The median age was 40.0 years. 25.4% of residents were under the age of 18, 6.8% were from 18 to 24, 22.9% were from 25 to 44, 23.8% were from 45 to 64, and 21.0% were 65 years of age or older. For every 100 females, there were 98.0 males, and for every 100 females age 18 and over, there were 94.0 males age 18 and over.

Of the 1,458 households, 27.8% had children under the age of 18 living in them. Of all households, 44.2% were married-couple households, 21.5% were households with a male householder and no spouse or partner present, and 29.0% were households with a female householder and no spouse or partner present. About 37.5% of households were made up of individuals and 17.3% had someone living alone who was 65 years of age or older. The average household size was 2.2 and the average family size was 3.0.

Action item A>
In the census figures above, rewrite the stretch from "The median age" through "18 and over.", replacing "residents" with "inhabitants".
Action item B>
According to the census figures above, what share of households were married-couple households?

Information provided>

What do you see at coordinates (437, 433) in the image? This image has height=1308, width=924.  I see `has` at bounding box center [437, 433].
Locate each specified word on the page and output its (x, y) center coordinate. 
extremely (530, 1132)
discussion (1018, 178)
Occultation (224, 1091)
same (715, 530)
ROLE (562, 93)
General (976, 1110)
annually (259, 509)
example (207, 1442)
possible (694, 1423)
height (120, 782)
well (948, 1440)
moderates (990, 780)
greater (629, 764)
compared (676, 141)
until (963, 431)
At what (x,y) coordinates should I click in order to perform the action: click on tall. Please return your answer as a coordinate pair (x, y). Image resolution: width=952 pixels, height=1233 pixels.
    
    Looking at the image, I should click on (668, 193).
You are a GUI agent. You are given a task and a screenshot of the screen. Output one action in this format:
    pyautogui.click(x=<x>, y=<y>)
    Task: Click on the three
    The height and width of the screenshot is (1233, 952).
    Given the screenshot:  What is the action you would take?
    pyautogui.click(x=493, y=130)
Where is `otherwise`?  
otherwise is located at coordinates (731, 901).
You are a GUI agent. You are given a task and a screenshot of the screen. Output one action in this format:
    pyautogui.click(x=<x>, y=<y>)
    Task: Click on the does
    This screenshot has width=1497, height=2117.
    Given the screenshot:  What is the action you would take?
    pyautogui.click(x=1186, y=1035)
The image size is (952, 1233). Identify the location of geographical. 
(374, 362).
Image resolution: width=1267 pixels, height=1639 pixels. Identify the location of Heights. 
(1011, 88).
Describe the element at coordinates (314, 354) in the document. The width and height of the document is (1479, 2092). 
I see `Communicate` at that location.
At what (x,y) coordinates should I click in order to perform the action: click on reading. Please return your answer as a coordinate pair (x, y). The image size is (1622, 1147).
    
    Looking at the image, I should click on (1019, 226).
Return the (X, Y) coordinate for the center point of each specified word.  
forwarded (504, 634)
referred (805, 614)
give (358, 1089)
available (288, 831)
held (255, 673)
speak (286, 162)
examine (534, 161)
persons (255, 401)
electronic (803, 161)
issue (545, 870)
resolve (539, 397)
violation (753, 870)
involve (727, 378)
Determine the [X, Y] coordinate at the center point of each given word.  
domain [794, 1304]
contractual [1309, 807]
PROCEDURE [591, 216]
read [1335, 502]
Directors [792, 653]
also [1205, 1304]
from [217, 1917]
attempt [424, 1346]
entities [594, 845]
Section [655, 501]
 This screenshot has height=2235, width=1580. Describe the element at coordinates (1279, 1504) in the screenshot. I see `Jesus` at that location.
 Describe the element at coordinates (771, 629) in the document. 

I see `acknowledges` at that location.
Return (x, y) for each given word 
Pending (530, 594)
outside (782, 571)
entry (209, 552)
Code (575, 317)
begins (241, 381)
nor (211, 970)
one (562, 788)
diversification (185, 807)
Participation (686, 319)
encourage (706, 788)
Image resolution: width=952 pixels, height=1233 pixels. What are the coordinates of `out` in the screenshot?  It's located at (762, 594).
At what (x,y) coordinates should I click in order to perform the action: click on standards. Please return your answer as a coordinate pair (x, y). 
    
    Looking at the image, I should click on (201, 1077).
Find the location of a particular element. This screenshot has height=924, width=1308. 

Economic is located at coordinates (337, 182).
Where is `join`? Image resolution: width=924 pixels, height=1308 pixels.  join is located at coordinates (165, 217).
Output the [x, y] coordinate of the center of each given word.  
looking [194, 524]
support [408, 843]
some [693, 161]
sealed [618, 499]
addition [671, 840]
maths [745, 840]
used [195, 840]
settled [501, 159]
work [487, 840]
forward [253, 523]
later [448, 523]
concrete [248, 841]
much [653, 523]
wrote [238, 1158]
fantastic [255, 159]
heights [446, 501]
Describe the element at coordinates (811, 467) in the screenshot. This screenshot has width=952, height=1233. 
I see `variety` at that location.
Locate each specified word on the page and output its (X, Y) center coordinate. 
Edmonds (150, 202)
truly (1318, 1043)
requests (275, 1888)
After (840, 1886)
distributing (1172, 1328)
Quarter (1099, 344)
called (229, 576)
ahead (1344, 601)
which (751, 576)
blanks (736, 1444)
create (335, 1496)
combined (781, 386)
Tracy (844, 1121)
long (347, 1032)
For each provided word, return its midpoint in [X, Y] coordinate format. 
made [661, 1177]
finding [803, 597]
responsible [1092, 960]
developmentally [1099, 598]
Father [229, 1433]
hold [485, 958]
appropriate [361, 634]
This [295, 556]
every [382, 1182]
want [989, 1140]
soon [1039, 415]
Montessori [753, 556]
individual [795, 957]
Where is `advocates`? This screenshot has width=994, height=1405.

Task answer A>
The median age was 40.0 years. 25.4% of inhabitants were under the age of 18, 6.8% were from 18 to 24, 22.9% were from 25 to 44, 23.8% were from 45 to 64, and 21.0% were 65 years of age or older. For every 100 females, there were 98.0 males, and for every 100 females age 18 and over, there were 94.0 males age 18 and over.

Task answer B>
44.2%